Let’s look at the fox vs coyote and learn the key differences between these two animals.
Fox Vs Coyote – 7 Differences
Foxes are small or medium-sized animals that are in the Canidae family. They are well-know for their reddish or rust-colored coat, although there are gray foxes that have a gray-colored coat with a brownish ting. They are a common sight in backyards and wooded areas in Europe, North Africa, Asia, and various parts of North America.
The coyote, on the other hand are found throughout North America. This canine is sometimes confused for a wolf, though it is smaller in size.
1. Body Size And Weight
The fox is typically much smaller in size than the coyote, and reaches heights of only about 20 inches, while the coyote can grow over 2 feet tall. Foxes also weigh less than coyotes, with an average weight of 5 to 25 pounds. This is about the same average weight of a domesticated house cat.
Coyotes generally weigh much more with an average weight of 15 to 50 pounds. Coyotes are just all around larger than the fox. Their legs are longer and their body is much more muscular.

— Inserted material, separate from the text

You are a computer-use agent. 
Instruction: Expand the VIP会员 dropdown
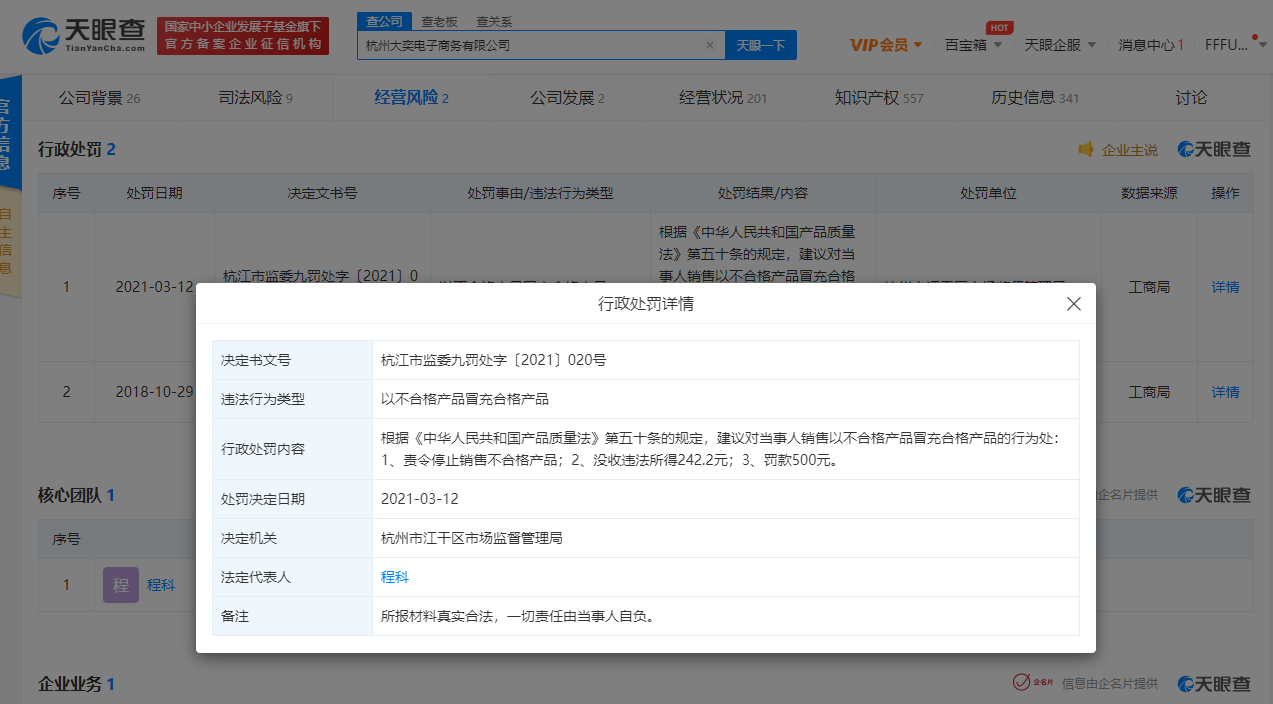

2. Aggressiveness And Safety
Foxes are usually not considered a threat to you, your children or your pets. Foxes have a natural tendency to turn and run away rather than stay and fight.
They are not considered dangerous and rarely attack humans, unless they are rabid, which is not a common occurrence. According to the Palo Alto Humane Society, cases in which non-rabid foxes attacked humans, cats, and dogs have occurred because the fox was cornered and attacking to defend itself.

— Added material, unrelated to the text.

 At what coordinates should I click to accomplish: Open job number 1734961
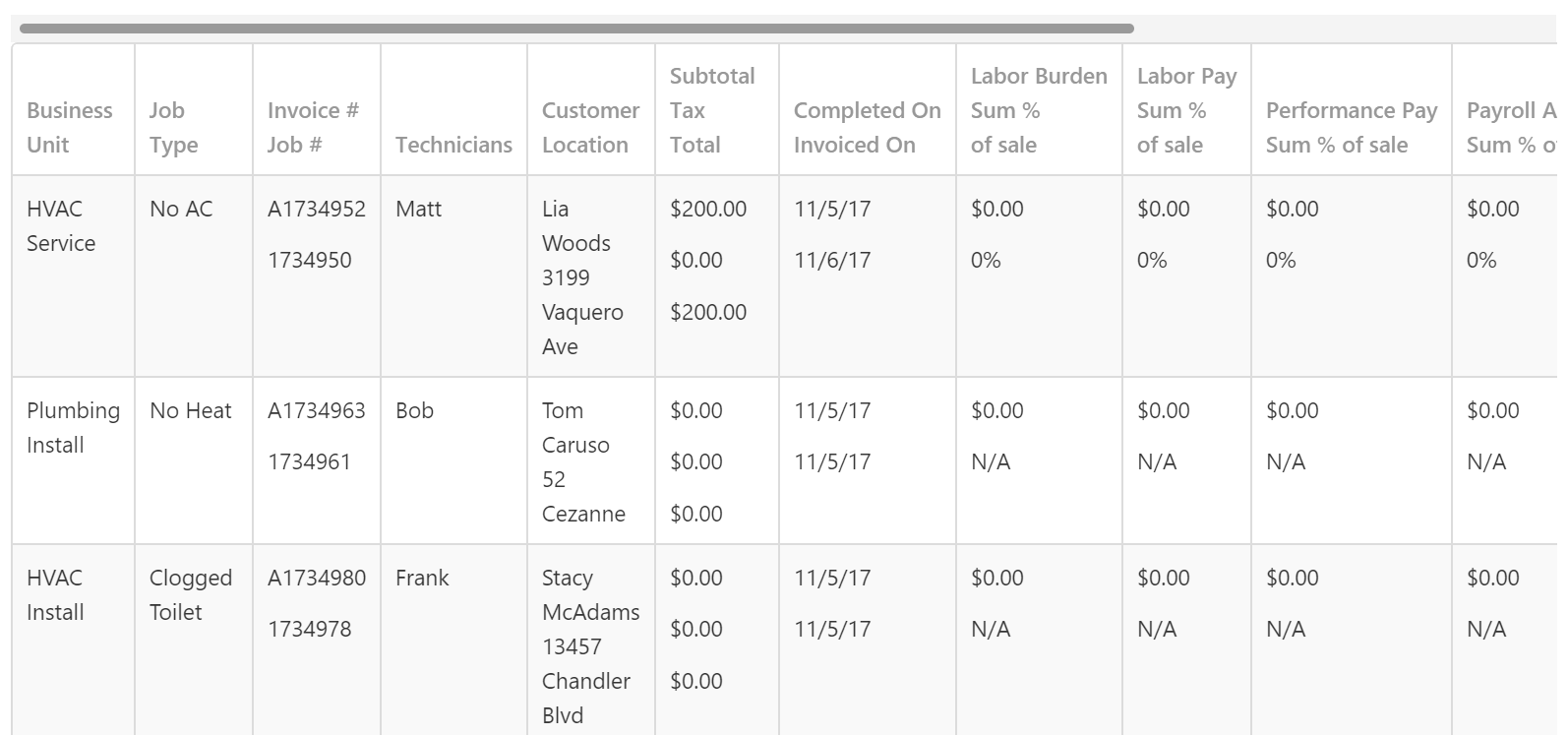tap(310, 461)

Coyotes, on the other hand, are known to sneak into residential neighborhoods and snatch up small dogs and cats to feast on. With that said, however, coyotes attacking humans is not common. That doesn’t mean you should try to pet a coyote if you come across one as it is still a wild animal and can attack if provoked or frightened.
3. Social Behavior
Foxes are solitary creatures that tend to stay by themselves, except during mating season. You typically don’t see a group of foxes running or playing together. Coyotes are much more social than foxes, living together with several other coyotes, some of which may or may not be from the same coyote family.
4. Where They Live
Foxes live in dens, which are underground burrows that they have dug out in the ground. These burrows are connected by tunnels, which allow the fox to move from one place to another while staying underground. Not only do they sleep in these dens, but they also store their food in them as well.
Foxes make their homes in forested areas, as well as in grasslands, deserts, and mountains. Coyotes live in packs, sleeping above ground in mountains and forests. They can even make residential areas and cities their home.
Coyotes often hide in raised grounds or open covered areas during the day. They make their dens in hollowed tree stumps or rock outcrops, but they can also turn an existing den that was created by another animal, such as raccoons, into their new home.
5. Coat Color And Tail
Another difference between these two animals is their coat color. The fox’s coat comes in a wide array of colors, including reddish orange, gray, white, yellowish brown, and silver. The coyote’s coat is typically gray or reddish brown.
The tail is another dead giveaway on whether the animal you see is a fox or a coyote. Foxes have a long and distinctive bushy tail that can be almost half of its body length. The coyote’s tail is thinner than a fox’s, and looks more like a dog’s tail.
6. What They Eat
Foxes typically eat small prey, such as mice, moles, rats, voles, and rabbits. On occasion, they may prey on small kittens but this isn’t their ideal food source.
Coyotes can also consume the same type of prey as the fox, but they are more inclined to go after bigger prey as well, such as small dogs, deer, and livestock. Because they can and will prey on livestock, farmers and ranchers have deemed the coyote a destructive pest.
Foxes and coyotes have wildly different vocalizations that can help someone distinguish between the two animals. Foxes have a more high-pitched yelping or whining sound, though they can sometimes howl.
Coyotes are known for wolf-like howls that can also include some barks and yelps. Coyotes sound more like a dog or a wolf than a fox does.